Selected passage:
The standard set for passage of MCAS should be seen for what it is–the bare minimum level of achievement expected of any high school graduate in Massachusetts. It now appears that 6,000 high school seniors will not receive their diplomas this spring because they have not passed the 10th-grade MCAS English and math test. That number is far smaller than many would have predicted even a year ago, though it is still a shame. Nonetheless, it is more an indictment of their schools’ failure to do right by these students–though in some cases it is students who are unwilling to attend school regularly and do sufficient work–than it is of the test. Either way, far better to identify these students and offer continued help–beyond Graduation Day, if necessary–than to hand them a phony diploma and send them off into a world they are educationally unprepared for.
Similarly, using the budget crunch as an excuse for smothering the charter-school movement in its crib would be another disservice to parents and students. If the main thrust of the Education Reform Act was standards and accountability, a secondary aspect was introducing elements of choice and extra-institutional innovation into our public school system. Since then, 46 charter schools–state-sanctioned and publicly financed but free of bureaucratic and contractual constraints–have opened, serving more than 16,000 students. Some 12,800 students remain on waiting lists.
Critics have complained all along about the money charter schools “take away” from “public schools,” even though the schools the per-pupil funding goes to are every bit as public as the district schools they come from. But now these opponents are calling charter schools “frills” that cannot be afforded now that state education funding is no longer rising by hundreds of millions of dollars per year. They insist that charter-school enrollment be essentially frozen in place, with no additional schools approved for opening (even though state law would allow up to 100 more) and no existing ones allowed to expand beyond limits already approved by the state.

Information provided:

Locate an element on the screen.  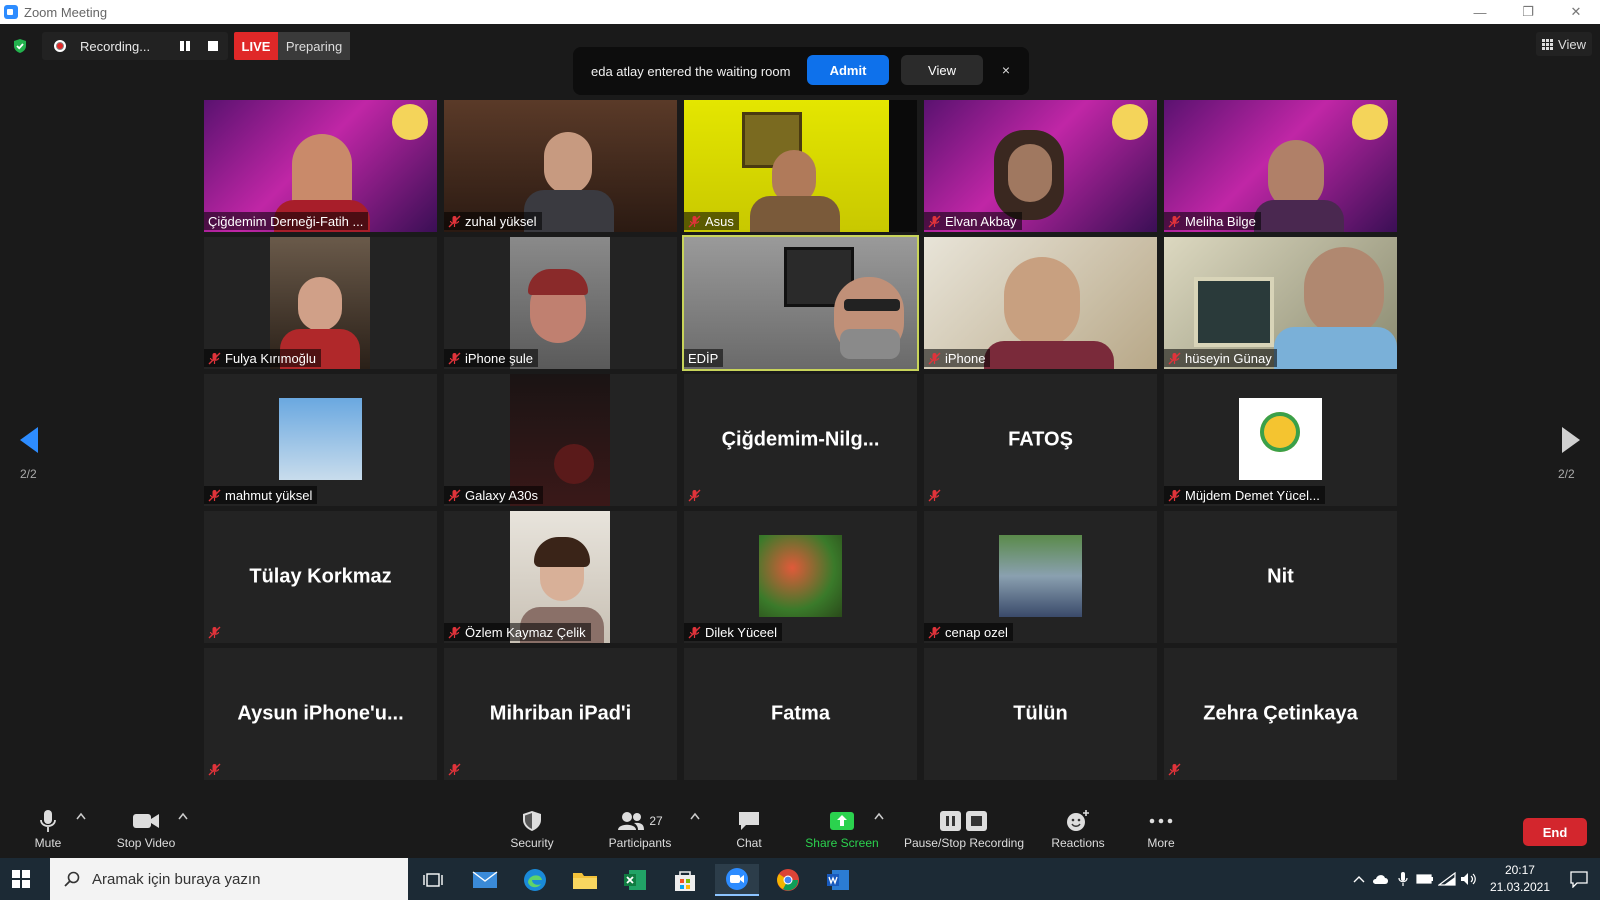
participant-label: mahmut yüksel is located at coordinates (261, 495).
* * *
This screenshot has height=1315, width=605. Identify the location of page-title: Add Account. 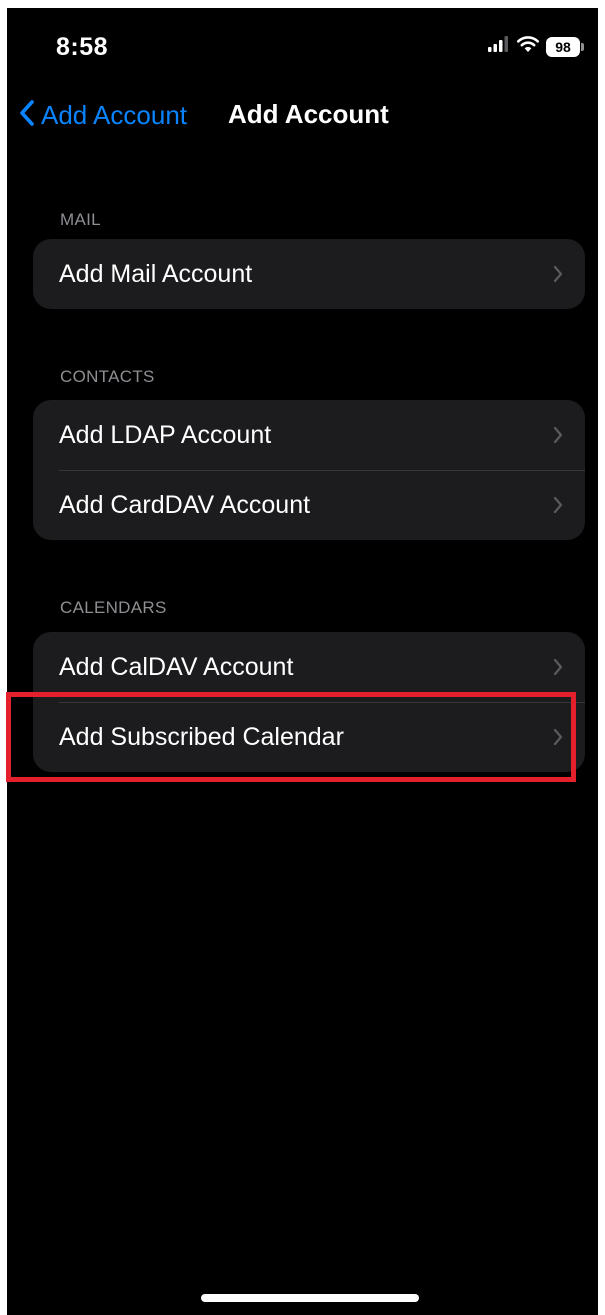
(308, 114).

Your objective: Can you carry on the piece about Massachusetts education reform and charter schools from its final sentence? The material plays no part here.

Result of the exercise:
The competition for students between district schools and even the small number of charter schools that now exist has begun to heat up. That is exactly as the law intended. Competition for funding was always a part of that equation, though it became more intense when partial reimbursement to school districts that lose students to charters was cut in this year’s budget. Gov. Romney has proposed restoring those reimbursements next year–a major concession to school districts and charter-school critics. The spread of charter schools should continue as long as there are educational entrepreneurs who are willing and able to create promising new schools that attract students and teach them to the same high standards we have set for district schools.
Ten years after passage of the Education Reform Act, the focus is finally where it should be–on educating all of our children to a reasonable standard. The MCAS graduation requirement is driving long overdue change in school districts across the state, and charter schools are offering options to the status quo for families who can’t afford to buy them for themselves. We need more, not less, accountability, especially for schools and districts that are not showing appreciable progress in student achievement. And we need more, not less, choice for the parents of children in these schools.
Funding crunch or not, we need to carry on, not give up. For too long the conversation about the achievement gap has been about the kids: “They are poor; they do not come to school prepared to learn; they have lousy homes and troubled families.” Some of this is true, but poor academic performance is not an inevitable result. The Education Trust, in Washington, DC, has identified more than 4,000 schools serving predominantly poor, predominantly African-American and Latino children that are educating a majority of their students to impressive levels. These schools and districts are succeeding by setting high standards, establishing rigorous curricula, and holding teachers and students accountable for results.
How sad it would be for us in Massachusetts to retreat now that we have come this far. And how sad it is that we keep debating calls for retreat rather than responding to urges to move forward, raising standards and promoting achievement for all our children.
Former state representative Mark Roosevelt, co-author of the Education Reform Act, is vice chairman of the Massachusetts Business Alliance for Education.